WHAT THE TASK REQUIRES.
Filter the entries that follow, copying every line in which the word "Marco" appears.

EXERCISE DATA.
━━━━━━━━━━

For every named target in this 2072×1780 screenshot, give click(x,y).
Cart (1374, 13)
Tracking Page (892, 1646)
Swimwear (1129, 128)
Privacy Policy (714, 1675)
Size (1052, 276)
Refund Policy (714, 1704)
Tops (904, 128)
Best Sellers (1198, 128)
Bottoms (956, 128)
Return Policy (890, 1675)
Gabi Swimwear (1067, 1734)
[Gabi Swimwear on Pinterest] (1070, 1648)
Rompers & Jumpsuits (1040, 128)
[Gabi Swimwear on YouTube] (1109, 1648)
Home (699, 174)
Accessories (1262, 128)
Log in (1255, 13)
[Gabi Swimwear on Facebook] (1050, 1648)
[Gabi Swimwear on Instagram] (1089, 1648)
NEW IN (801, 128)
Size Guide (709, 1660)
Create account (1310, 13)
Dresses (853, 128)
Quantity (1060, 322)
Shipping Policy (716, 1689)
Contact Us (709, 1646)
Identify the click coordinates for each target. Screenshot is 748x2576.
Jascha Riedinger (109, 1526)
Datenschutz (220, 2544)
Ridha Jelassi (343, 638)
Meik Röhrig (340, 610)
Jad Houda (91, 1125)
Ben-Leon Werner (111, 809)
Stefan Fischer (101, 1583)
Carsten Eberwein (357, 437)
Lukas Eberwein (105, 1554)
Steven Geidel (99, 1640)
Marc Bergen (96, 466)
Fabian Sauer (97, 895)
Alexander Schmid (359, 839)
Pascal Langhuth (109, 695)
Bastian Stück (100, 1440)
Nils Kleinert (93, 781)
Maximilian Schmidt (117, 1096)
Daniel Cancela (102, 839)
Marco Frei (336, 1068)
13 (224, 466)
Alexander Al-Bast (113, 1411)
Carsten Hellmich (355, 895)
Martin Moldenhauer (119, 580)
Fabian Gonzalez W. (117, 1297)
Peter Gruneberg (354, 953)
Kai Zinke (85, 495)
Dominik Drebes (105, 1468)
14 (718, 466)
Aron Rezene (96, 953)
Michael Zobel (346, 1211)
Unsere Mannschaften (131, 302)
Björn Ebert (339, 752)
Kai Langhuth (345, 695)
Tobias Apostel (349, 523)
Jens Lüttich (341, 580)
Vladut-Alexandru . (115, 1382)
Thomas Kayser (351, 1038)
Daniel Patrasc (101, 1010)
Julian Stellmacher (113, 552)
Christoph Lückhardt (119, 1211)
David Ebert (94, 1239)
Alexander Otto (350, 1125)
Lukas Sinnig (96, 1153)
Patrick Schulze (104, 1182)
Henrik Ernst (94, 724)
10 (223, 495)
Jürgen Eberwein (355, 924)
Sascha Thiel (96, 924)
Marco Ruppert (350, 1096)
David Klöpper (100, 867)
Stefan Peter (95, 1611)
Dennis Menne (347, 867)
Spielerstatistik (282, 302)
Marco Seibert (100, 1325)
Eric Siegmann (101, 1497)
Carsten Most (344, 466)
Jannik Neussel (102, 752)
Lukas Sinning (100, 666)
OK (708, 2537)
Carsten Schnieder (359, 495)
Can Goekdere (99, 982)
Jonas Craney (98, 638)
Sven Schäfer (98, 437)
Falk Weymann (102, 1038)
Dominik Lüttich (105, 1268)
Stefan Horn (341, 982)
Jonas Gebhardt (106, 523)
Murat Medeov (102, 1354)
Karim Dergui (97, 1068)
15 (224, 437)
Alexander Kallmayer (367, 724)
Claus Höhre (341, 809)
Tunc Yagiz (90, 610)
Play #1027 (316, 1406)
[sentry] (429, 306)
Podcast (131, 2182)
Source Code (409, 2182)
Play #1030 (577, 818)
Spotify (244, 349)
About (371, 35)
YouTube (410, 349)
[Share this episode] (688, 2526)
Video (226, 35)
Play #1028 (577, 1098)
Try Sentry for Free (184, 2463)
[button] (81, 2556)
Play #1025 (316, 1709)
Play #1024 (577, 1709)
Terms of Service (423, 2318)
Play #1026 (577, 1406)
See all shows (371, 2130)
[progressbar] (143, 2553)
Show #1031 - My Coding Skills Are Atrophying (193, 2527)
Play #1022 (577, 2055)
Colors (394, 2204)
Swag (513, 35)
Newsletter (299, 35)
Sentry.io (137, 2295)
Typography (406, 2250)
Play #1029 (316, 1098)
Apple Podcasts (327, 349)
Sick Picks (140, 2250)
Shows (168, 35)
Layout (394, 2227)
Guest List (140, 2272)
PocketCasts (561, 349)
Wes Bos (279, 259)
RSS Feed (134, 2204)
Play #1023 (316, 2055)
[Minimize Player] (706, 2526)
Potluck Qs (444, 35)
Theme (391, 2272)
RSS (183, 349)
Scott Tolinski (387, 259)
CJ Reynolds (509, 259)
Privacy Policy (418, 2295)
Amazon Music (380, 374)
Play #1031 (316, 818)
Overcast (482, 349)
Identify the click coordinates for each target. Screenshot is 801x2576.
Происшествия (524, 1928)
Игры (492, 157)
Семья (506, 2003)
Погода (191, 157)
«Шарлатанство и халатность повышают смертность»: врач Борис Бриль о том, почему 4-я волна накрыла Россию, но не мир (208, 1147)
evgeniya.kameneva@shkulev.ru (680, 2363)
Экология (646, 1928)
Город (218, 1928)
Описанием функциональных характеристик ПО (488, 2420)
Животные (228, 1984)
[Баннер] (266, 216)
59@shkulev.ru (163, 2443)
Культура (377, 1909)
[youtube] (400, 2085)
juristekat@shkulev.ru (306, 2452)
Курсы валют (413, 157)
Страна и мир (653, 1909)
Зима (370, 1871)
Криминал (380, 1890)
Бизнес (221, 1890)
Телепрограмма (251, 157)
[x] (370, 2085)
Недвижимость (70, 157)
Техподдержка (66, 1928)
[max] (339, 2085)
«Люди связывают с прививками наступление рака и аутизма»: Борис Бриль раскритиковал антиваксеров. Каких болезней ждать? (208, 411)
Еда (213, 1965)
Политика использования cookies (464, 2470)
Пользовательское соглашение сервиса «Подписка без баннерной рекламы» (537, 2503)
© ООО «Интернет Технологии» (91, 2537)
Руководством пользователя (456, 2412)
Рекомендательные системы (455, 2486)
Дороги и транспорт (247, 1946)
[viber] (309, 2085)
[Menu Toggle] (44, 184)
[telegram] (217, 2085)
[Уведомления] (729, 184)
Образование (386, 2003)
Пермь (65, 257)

━━━━━━━━━━

TASK RESULT.
Marco Frei (336, 1068)
Marco Ruppert (350, 1096)
Marco Seibert (100, 1325)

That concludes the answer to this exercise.